> [Task brief] What is needed is the run of lines from the one with "Task: Click inside the LIST key name field" through the close of the data, set down exactly.

(Data provided)

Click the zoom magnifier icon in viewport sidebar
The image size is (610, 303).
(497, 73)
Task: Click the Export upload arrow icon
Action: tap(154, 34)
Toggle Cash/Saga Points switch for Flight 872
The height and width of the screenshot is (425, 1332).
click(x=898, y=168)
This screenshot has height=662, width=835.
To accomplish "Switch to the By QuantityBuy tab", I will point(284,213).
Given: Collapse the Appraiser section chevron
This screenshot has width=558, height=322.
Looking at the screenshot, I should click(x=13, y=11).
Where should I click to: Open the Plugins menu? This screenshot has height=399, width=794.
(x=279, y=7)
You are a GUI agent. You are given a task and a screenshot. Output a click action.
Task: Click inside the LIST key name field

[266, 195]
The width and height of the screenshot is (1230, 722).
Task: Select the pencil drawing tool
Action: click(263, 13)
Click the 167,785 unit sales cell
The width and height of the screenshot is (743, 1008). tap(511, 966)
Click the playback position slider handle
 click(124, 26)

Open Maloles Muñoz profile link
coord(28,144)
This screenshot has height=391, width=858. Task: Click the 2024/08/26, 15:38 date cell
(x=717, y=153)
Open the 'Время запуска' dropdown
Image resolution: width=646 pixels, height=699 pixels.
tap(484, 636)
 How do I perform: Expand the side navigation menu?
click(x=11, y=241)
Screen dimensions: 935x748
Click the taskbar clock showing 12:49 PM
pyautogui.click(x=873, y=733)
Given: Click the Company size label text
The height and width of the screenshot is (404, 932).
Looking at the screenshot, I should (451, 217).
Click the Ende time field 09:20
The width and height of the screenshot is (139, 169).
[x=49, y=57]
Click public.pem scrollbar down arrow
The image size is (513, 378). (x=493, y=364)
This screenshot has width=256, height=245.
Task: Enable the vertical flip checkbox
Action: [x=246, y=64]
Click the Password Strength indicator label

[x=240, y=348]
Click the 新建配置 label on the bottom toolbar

(End Data provided)

> [Written reply]
Task: Click inside the LIST key name field

[266, 195]
The width and height of the screenshot is (1230, 722).
Task: Select the pencil drawing tool
Action: click(263, 13)
Click the 167,785 unit sales cell
The width and height of the screenshot is (743, 1008). tap(511, 966)
Click the playback position slider handle
 click(124, 26)

Open Maloles Muñoz profile link
coord(28,144)
This screenshot has height=391, width=858. Task: Click the 2024/08/26, 15:38 date cell
(x=717, y=153)
Open the 'Время запуска' dropdown
Image resolution: width=646 pixels, height=699 pixels.
tap(484, 636)
 How do I perform: Expand the side navigation menu?
click(x=11, y=241)
Screen dimensions: 935x748
Click the taskbar clock showing 12:49 PM
pyautogui.click(x=873, y=733)
Given: Click the Company size label text
The height and width of the screenshot is (404, 932).
Looking at the screenshot, I should (451, 217).
Click the Ende time field 09:20
The width and height of the screenshot is (139, 169).
[x=49, y=57]
Click public.pem scrollbar down arrow
The image size is (513, 378). (x=493, y=364)
This screenshot has width=256, height=245.
Task: Enable the vertical flip checkbox
Action: [x=246, y=64]
Click the Password Strength indicator label

[x=240, y=348]
Click the 新建配置 label on the bottom toolbar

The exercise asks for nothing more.